** Excerpt provided follows **
# What About the Amazon "Kindle"



## hikari-sa (Dec 5, 2008)

I was wondering if anyone knew anything about this little device. Is it worth it? I am really interested in gifting myself with one for christmass. Should i go or it?


----------



## Lobolover (Dec 23, 2008)

Uhm,spam?


----------



## Lenny (Dec 23, 2008)

Personally, I'd wait a couple of generations for them to not only come down in price dramatically, but also for the technology to improve and for the features to develop.

I've played around with the Sony Reader, and I think it's a nifty little device - it works pretty well, and the display quality is rather good. However, it's quite slow, and the unit itself is bulky. I can't say the same about the Kindle, but looking at pictures (with hands thrown in for scale), I'd imagine the same is true.

Compare it with the iPod. When they first came out, everyone raved about them, but it was a few years before they became more reliable, better built, and more feature-rich. It's the trend with all new products in the technology industry - the first generation will be good, and a fine example of something new, but the only ones who are truly satisfied with them are the early adopters who have the money to burn.

Don't let me dissuade you, though. The above is only my personal opinion. If you're on the go a lot, say your work means you need to travel an obscene amount, or if you don't have the physical space for lots and lots of books, then any eBook reader will be a great buy, and should see a lot of use.

One last thing I'd just like to say is that currently, whilst there may be quite a range, the number of physical books far outweighs the number of eBooks. Sure, more and more books are becoming available in digital form, but it's in no way on the same scale as good old paper and ink. Until eBook readers become more widely used, and the market grows, you may find yourself stuck for things to read. I can't, for example, see some of the more obscure, or even newer, fantasy or sci-fi books being released in digital format straight away.


----------



## Teresa Edgerton (Dec 23, 2008)

Lobolover said:


> Uhm,spam?



Not anymore.


----------



## Contrary Mary (Dec 23, 2008)

I buy used books for about $1 US or less.  When I travel I always carry a few used paperbacks--if I lose them I am only out a few books.   (Books that are hard to replace do not leave my house).

The Kindle is a couple of hundered dollars.  Plus buying e-books for it.  If that is the what you want, great--but good old used paperbacks is going to give you more bang for your buck.


----------



## hikari-sa (Dec 23, 2008)

thanxs i decided against it anyways.. hugs for the holidays guys


----------
** End of Excerpt provided **
** Extracted records follows **
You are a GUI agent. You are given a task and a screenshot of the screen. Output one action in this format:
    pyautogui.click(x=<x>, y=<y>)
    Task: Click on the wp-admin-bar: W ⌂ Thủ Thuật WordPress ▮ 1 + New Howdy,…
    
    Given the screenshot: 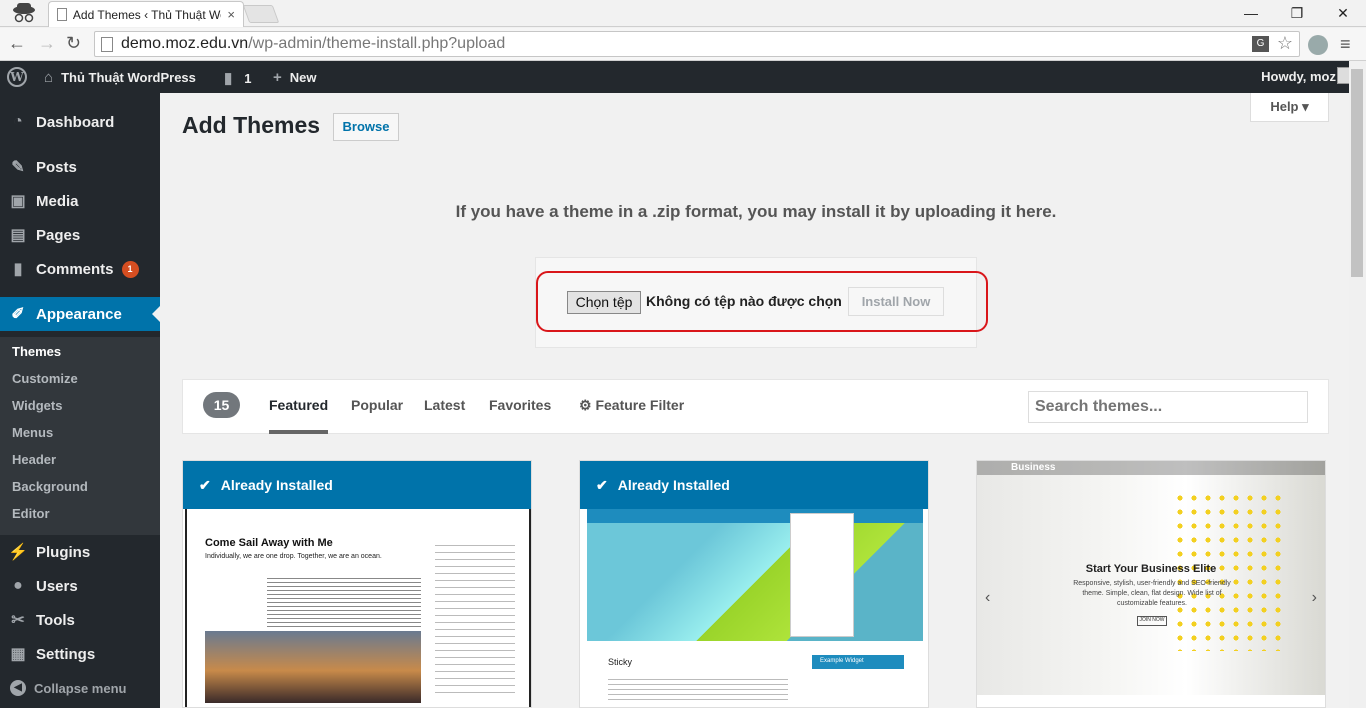 What is the action you would take?
    pyautogui.click(x=683, y=77)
** End of Extracted records **
▶ Exercise details: In the Kindle forum thread above, retype the stretch from "## hikari-sa (Dec 5, 2008)" through "i go or it?".

▶ Written reply:
## hikari-sa (Dec 5, 2008)

I was wondering if anyone knew anything about this little device. Is it worth it? I am really interested in gifting myself with one for christmass. Should i go or it?